YOUR GOAL:
For this exercise, write out each entry below exactly as it reads.

(DATA SHOWN)

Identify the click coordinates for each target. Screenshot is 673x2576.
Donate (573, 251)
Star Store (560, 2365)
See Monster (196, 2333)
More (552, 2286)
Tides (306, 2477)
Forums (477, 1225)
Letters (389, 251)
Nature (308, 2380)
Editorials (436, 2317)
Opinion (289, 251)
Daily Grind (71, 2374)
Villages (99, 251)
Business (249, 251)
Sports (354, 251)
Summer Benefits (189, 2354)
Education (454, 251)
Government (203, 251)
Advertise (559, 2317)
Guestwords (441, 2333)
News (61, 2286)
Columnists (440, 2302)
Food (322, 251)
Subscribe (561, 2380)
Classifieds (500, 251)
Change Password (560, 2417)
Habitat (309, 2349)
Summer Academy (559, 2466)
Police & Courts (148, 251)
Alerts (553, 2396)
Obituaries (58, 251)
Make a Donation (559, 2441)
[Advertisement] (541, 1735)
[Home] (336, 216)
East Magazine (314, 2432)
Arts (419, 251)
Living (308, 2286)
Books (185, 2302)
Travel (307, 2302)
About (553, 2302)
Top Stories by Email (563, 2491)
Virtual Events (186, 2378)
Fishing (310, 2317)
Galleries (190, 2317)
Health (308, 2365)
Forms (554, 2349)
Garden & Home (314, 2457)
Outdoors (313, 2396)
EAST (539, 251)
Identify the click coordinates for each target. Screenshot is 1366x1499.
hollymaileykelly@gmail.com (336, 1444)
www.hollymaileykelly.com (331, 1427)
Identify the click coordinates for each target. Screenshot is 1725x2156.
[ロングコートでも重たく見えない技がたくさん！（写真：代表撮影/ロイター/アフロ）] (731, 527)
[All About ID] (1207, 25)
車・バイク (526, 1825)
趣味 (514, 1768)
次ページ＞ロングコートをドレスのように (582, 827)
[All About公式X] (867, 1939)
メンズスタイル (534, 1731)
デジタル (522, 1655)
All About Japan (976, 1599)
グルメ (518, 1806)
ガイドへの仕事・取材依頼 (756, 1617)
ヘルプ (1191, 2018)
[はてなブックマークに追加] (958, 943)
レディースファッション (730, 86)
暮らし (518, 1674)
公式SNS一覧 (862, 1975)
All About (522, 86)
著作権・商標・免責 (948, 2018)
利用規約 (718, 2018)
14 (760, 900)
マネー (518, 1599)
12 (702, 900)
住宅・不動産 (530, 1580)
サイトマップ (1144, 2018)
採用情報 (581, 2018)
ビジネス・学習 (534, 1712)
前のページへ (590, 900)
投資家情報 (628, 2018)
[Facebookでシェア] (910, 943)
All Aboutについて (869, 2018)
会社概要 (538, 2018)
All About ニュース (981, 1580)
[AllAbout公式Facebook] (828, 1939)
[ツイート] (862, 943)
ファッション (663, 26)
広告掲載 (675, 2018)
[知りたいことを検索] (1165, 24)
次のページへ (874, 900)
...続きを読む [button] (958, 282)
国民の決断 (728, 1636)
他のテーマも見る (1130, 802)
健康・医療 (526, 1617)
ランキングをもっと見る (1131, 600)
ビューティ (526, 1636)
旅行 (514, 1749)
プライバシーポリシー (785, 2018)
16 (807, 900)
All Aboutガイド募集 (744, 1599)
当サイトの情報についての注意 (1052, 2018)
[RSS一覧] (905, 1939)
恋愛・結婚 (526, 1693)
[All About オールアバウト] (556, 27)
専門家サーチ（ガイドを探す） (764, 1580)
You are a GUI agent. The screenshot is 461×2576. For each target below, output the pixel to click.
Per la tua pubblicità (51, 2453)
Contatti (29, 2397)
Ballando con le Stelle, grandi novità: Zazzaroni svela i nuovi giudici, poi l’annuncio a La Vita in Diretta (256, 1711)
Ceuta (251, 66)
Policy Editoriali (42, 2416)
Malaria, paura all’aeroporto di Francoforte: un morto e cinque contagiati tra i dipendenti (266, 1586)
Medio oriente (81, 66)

(End DATA SHOWN)

REPLY:
Identify the click coordinates for each target. Screenshot is 673x2576.
Donate (573, 251)
Star Store (560, 2365)
See Monster (196, 2333)
More (552, 2286)
Tides (306, 2477)
Forums (477, 1225)
Letters (389, 251)
Nature (308, 2380)
Editorials (436, 2317)
Opinion (289, 251)
Daily Grind (71, 2374)
Villages (99, 251)
Business (249, 251)
Sports (354, 251)
Summer Benefits (189, 2354)
Education (454, 251)
Government (203, 251)
Advertise (559, 2317)
Guestwords (441, 2333)
News (61, 2286)
Columnists (440, 2302)
Food (322, 251)
Subscribe (561, 2380)
Classifieds (500, 251)
Change Password (560, 2417)
Habitat (309, 2349)
Summer Academy (559, 2466)
Police & Courts (148, 251)
Alerts (553, 2396)
Obituaries (58, 251)
Make a Donation (559, 2441)
[Advertisement] (541, 1735)
[Home] (336, 216)
East Magazine (314, 2432)
Arts (419, 251)
Living (308, 2286)
Books (185, 2302)
Travel (307, 2302)
About (553, 2302)
Top Stories by Email (563, 2491)
Virtual Events (186, 2378)
Fishing (310, 2317)
Galleries (190, 2317)
Health (308, 2365)
Forms (554, 2349)
Garden & Home (314, 2457)
Outdoors (313, 2396)
EAST (539, 251)
Identify the click coordinates for each target. Screenshot is 1366x1499.
hollymaileykelly@gmail.com (336, 1444)
www.hollymaileykelly.com (331, 1427)
Identify the click coordinates for each target. Screenshot is 1725x2156.
[ロングコートでも重たく見えない技がたくさん！（写真：代表撮影/ロイター/アフロ）] (731, 527)
[All About ID] (1207, 25)
車・バイク (526, 1825)
趣味 (514, 1768)
次ページ＞ロングコートをドレスのように (582, 827)
[All About公式X] (867, 1939)
メンズスタイル (534, 1731)
デジタル (522, 1655)
All About Japan (976, 1599)
グルメ (518, 1806)
ガイドへの仕事・取材依頼 (756, 1617)
ヘルプ (1191, 2018)
[はてなブックマークに追加] (958, 943)
レディースファッション (730, 86)
暮らし (518, 1674)
公式SNS一覧 (862, 1975)
All About (522, 86)
著作権・商標・免責 (948, 2018)
利用規約 (718, 2018)
14 (760, 900)
マネー (518, 1599)
12 (702, 900)
住宅・不動産 (530, 1580)
サイトマップ (1144, 2018)
採用情報 (581, 2018)
ビジネス・学習 (534, 1712)
前のページへ (590, 900)
投資家情報 (628, 2018)
[Facebookでシェア] (910, 943)
All Aboutについて (869, 2018)
会社概要 (538, 2018)
All About ニュース (981, 1580)
[AllAbout公式Facebook] (828, 1939)
[ツイート] (862, 943)
ファッション (663, 26)
広告掲載 (675, 2018)
[知りたいことを検索] (1165, 24)
次のページへ (874, 900)
...続きを読む [button] (958, 282)
国民の決断 (728, 1636)
他のテーマも見る (1130, 802)
健康・医療 (526, 1617)
ランキングをもっと見る (1131, 600)
ビューティ (526, 1636)
旅行 (514, 1749)
プライバシーポリシー (785, 2018)
16 (807, 900)
All Aboutガイド募集 (744, 1599)
当サイトの情報についての注意 (1052, 2018)
[RSS一覧] (905, 1939)
恋愛・結婚 (526, 1693)
[All About オールアバウト] (556, 27)
専門家サーチ（ガイドを探す） (764, 1580)
You are a GUI agent. The screenshot is 461×2576. For each target below, output the pixel to click.
Per la tua pubblicità (51, 2453)
Contatti (29, 2397)
Ballando con le Stelle, grandi novità: Zazzaroni svela i nuovi giudici, poi l’annuncio a La Vita in Diretta (256, 1711)
Ceuta (251, 66)
Policy Editoriali (42, 2416)
Malaria, paura all’aeroporto di Francoforte: un morto e cinque contagiati tra i dipendenti (266, 1586)
Medio oriente (81, 66)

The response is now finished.